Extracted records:
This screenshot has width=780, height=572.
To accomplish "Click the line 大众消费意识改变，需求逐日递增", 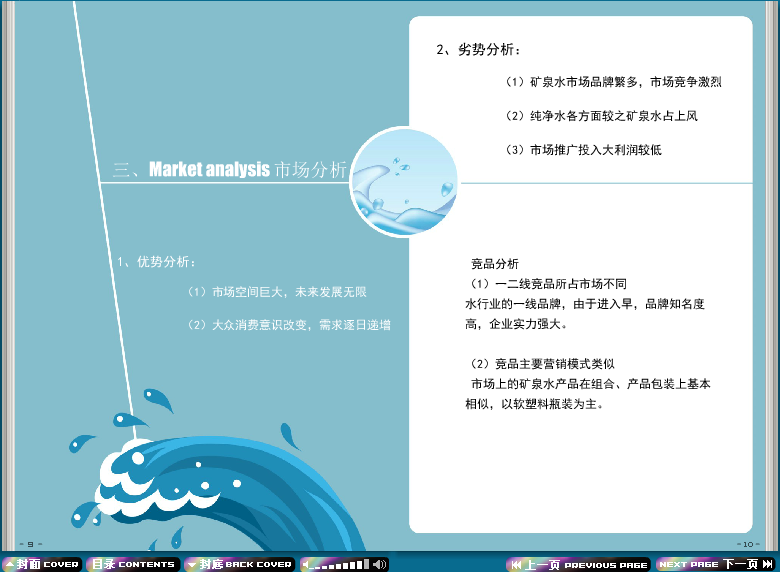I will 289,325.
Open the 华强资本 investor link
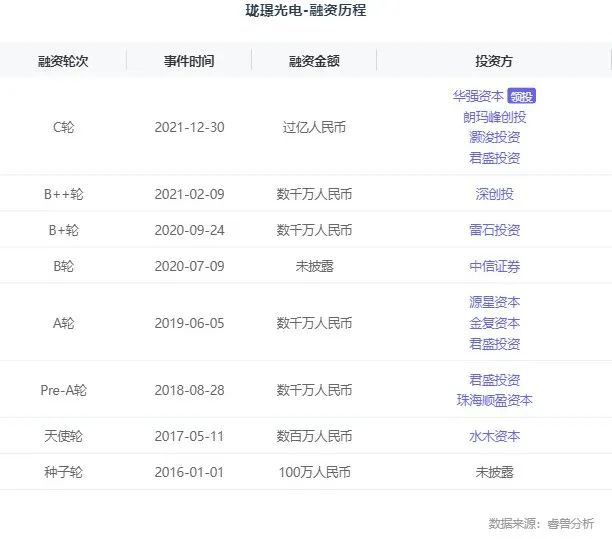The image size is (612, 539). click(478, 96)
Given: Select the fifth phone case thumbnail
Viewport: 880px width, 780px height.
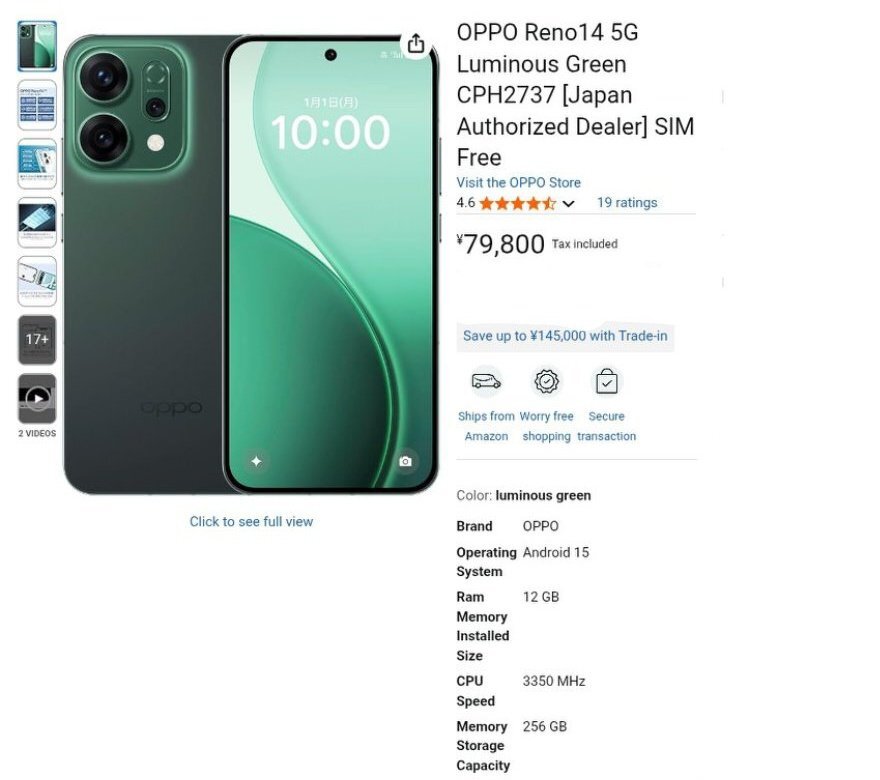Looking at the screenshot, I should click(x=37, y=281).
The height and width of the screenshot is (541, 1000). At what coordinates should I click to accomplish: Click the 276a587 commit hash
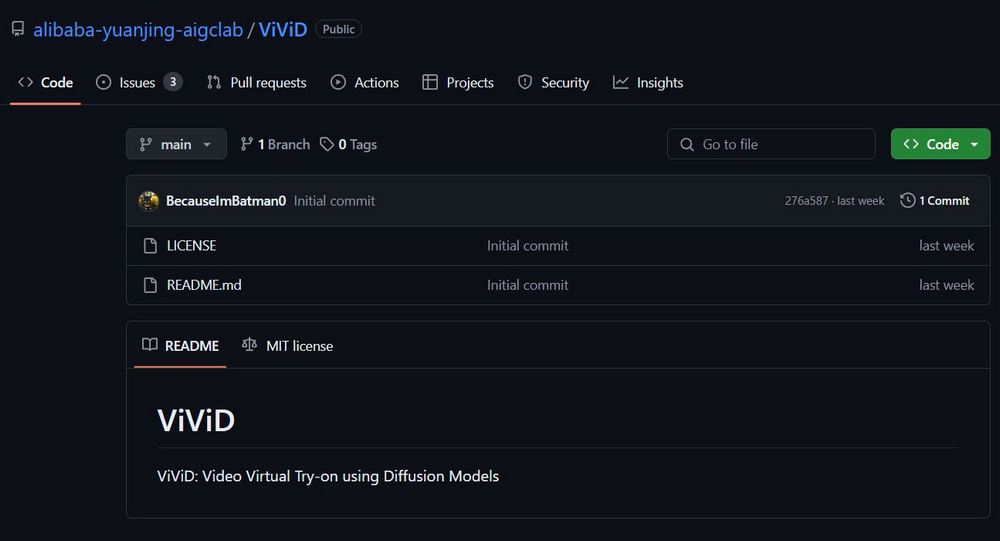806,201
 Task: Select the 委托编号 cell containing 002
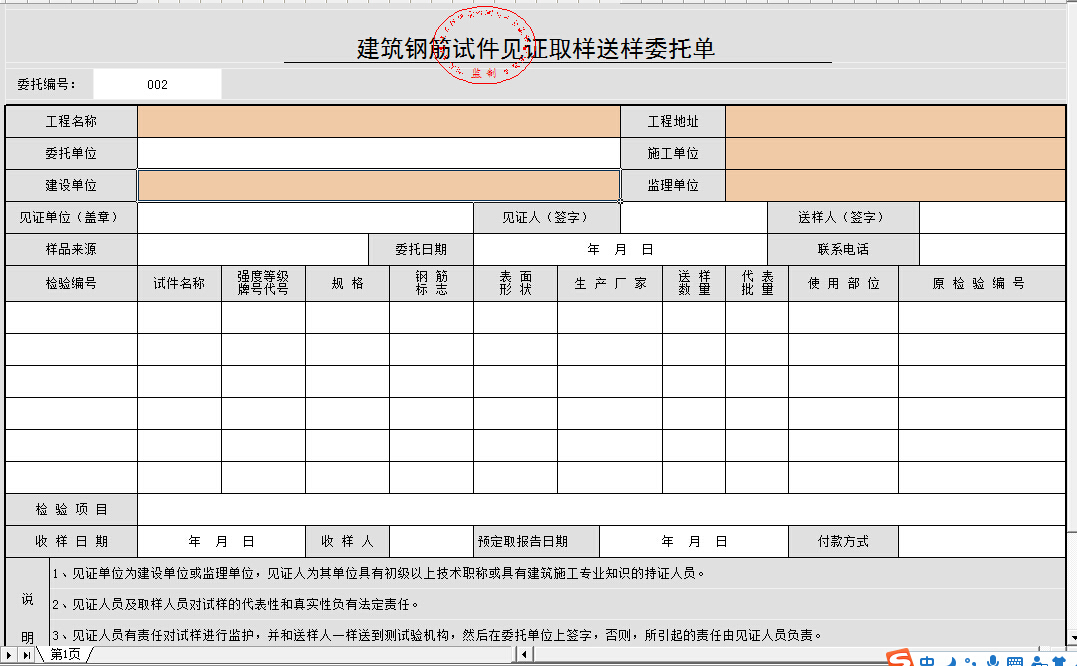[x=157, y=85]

---

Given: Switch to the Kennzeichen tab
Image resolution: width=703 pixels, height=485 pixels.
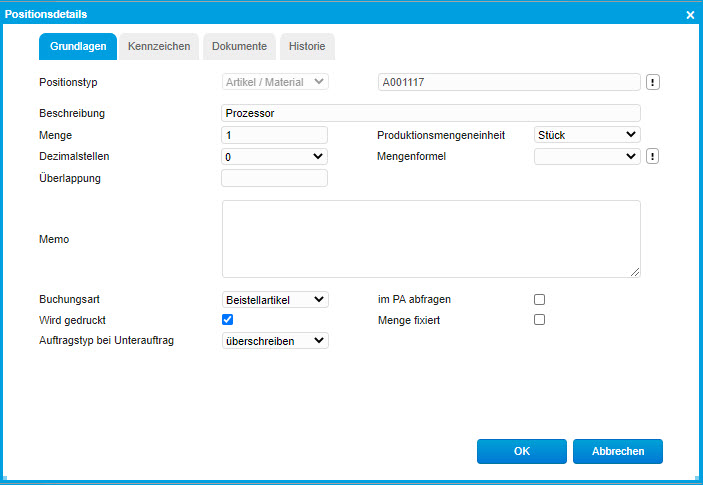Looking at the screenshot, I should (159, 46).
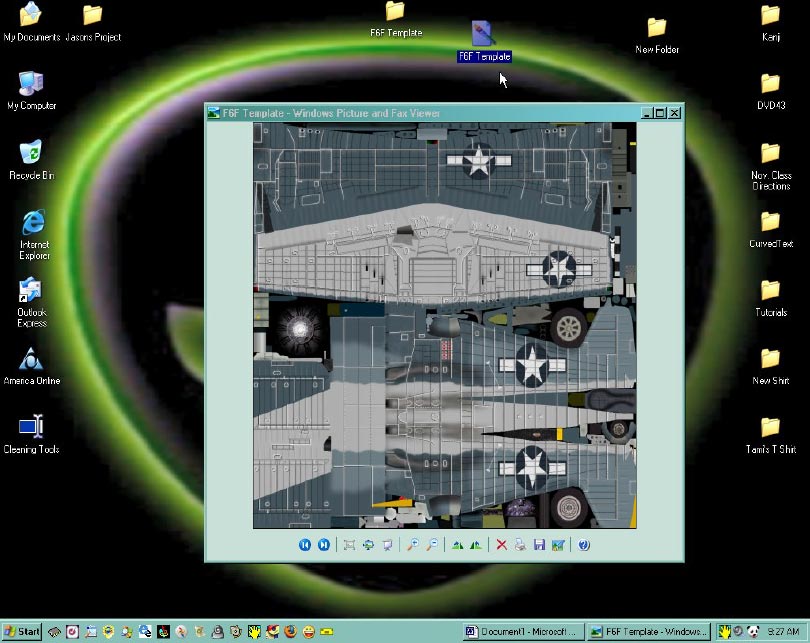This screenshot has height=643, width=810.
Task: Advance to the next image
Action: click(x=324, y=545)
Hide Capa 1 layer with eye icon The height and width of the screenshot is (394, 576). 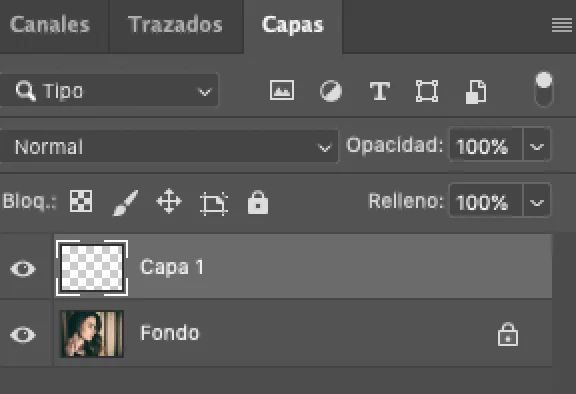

WHAT YOU WILL DO | Exactly one number is the expected answer: the count of lines in the entries where the word "Given" is found.

ANSWER TO THIS PROBLEM | 2